[Exercise aim]
Every line below between the one holding "756x560 pixels." and the one holding "The image size is (868, 592).", inclusive, should be copied exactly, and no other line.

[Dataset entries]
· · · · ·
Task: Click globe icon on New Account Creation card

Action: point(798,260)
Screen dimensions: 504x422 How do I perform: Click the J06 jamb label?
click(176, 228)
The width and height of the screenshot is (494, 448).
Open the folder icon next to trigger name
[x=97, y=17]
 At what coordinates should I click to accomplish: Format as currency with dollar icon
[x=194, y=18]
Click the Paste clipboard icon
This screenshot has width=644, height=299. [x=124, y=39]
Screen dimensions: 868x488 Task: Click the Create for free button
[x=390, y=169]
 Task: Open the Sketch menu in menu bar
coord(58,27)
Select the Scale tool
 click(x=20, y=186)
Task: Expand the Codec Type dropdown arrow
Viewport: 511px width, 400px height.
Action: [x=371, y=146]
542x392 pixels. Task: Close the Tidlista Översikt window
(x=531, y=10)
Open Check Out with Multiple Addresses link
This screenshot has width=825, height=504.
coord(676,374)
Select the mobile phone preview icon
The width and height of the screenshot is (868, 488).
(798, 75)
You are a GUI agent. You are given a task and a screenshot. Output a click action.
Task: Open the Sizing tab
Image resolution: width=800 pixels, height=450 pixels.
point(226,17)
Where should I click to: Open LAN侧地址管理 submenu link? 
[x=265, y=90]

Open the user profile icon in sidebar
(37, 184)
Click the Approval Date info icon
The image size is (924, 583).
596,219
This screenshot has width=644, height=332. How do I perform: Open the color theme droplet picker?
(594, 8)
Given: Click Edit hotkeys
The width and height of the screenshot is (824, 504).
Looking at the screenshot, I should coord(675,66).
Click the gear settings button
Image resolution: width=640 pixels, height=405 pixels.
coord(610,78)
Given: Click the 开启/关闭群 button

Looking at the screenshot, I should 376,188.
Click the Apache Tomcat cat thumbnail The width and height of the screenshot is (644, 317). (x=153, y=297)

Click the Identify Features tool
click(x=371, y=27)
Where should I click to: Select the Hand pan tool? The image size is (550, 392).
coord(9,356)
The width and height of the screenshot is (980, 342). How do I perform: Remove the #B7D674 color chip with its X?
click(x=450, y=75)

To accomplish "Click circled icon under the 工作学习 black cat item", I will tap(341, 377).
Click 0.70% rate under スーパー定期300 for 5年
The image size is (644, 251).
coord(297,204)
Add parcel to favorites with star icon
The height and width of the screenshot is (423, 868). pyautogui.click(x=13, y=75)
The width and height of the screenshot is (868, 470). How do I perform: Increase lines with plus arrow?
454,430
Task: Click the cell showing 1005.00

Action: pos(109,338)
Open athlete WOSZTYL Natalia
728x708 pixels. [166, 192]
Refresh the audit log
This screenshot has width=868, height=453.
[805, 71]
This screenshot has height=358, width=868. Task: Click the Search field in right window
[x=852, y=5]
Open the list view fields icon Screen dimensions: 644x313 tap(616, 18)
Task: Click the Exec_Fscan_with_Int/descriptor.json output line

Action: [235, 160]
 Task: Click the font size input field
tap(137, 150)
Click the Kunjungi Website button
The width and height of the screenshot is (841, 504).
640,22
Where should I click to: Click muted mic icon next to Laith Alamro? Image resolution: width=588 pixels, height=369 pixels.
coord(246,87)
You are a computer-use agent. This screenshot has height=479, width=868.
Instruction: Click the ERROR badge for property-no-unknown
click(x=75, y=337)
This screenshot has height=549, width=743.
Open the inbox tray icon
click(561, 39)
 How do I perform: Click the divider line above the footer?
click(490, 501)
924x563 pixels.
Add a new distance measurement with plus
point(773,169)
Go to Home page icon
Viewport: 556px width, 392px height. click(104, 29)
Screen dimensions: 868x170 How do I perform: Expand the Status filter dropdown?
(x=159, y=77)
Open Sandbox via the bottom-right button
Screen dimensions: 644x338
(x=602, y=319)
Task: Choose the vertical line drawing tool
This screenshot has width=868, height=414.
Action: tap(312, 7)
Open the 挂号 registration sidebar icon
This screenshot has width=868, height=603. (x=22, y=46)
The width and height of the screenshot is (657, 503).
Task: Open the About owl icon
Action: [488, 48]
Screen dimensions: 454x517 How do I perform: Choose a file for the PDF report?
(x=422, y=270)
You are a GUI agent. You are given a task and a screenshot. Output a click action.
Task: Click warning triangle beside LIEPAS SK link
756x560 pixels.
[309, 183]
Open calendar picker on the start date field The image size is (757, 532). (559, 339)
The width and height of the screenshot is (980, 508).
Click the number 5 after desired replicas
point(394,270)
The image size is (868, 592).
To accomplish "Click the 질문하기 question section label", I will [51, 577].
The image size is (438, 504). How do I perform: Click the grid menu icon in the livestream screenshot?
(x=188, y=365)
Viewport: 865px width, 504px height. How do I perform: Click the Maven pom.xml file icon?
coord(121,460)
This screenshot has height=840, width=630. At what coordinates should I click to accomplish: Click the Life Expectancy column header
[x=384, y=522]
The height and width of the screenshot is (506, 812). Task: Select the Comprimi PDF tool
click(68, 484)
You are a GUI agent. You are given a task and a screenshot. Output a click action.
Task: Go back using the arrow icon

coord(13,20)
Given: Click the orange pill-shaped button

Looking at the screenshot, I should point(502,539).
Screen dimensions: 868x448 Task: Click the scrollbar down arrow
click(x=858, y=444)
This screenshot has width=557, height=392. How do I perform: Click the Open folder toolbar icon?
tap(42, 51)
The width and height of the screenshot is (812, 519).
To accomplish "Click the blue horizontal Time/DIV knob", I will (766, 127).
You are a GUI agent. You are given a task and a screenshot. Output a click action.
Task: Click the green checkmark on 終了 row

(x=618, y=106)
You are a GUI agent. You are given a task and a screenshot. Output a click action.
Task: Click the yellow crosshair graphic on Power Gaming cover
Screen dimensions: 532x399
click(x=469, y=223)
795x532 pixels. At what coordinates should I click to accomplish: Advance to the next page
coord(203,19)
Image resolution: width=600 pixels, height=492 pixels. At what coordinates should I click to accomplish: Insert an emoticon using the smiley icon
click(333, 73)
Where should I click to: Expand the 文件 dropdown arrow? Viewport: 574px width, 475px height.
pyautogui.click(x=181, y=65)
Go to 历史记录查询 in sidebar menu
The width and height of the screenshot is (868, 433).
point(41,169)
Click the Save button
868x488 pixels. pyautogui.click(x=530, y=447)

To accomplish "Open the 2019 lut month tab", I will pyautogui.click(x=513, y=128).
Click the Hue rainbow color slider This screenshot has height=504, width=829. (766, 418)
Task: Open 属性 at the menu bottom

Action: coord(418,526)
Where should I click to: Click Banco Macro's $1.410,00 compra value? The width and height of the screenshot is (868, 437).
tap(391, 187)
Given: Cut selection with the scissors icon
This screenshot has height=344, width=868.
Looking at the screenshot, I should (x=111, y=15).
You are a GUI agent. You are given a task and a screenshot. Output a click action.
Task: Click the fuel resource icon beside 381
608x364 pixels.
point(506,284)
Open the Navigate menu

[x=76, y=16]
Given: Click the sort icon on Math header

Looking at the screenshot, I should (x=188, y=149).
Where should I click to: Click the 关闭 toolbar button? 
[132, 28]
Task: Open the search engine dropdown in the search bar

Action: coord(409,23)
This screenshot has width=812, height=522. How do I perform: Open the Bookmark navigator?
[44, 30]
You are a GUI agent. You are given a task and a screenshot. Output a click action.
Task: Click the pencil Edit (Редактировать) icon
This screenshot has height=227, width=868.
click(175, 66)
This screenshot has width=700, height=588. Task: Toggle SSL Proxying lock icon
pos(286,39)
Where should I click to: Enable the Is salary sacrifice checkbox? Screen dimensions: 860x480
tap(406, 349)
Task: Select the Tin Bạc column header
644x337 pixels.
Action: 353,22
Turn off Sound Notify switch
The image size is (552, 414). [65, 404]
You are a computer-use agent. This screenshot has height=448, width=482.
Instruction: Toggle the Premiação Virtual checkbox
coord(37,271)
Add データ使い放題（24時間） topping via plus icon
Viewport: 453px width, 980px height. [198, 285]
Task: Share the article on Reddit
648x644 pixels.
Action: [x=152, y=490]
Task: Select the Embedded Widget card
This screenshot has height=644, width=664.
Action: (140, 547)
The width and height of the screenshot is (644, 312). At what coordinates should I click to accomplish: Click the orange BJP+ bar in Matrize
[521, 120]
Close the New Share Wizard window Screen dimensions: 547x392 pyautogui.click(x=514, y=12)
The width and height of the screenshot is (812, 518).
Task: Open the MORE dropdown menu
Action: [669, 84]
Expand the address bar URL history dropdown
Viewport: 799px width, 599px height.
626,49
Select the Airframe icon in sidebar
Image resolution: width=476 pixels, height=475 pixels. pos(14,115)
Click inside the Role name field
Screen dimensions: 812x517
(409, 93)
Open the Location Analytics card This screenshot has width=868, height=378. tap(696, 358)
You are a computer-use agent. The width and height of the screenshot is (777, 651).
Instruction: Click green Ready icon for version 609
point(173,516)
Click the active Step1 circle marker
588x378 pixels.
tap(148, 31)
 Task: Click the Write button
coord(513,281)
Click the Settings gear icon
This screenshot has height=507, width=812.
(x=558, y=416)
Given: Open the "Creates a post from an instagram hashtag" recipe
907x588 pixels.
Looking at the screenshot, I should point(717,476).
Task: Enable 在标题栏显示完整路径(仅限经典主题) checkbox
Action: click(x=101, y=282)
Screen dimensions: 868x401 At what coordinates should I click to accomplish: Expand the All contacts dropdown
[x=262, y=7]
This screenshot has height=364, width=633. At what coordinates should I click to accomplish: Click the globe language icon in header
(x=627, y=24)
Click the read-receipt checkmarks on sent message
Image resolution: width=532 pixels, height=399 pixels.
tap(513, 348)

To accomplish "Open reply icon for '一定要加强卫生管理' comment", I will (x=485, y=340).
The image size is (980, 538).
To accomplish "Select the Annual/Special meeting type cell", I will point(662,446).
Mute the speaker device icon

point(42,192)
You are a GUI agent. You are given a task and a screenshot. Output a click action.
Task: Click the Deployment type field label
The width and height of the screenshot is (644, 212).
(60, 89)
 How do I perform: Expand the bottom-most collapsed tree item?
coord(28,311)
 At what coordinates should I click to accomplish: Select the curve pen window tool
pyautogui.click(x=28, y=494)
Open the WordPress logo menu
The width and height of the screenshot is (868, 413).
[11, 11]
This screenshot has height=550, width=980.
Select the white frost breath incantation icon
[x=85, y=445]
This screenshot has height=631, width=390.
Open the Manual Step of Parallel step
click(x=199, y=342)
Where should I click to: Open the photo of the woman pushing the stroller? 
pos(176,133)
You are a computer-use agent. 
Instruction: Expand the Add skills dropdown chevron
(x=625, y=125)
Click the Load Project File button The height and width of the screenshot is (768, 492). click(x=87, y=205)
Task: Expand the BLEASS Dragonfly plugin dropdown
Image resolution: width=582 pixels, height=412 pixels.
· · · · ·
[Answer box]
756x560 pixels.
[309, 183]
Open calendar picker on the start date field The image size is (757, 532). (559, 339)
The width and height of the screenshot is (980, 508).
Click the number 5 after desired replicas
point(394,270)
The image size is (868, 592).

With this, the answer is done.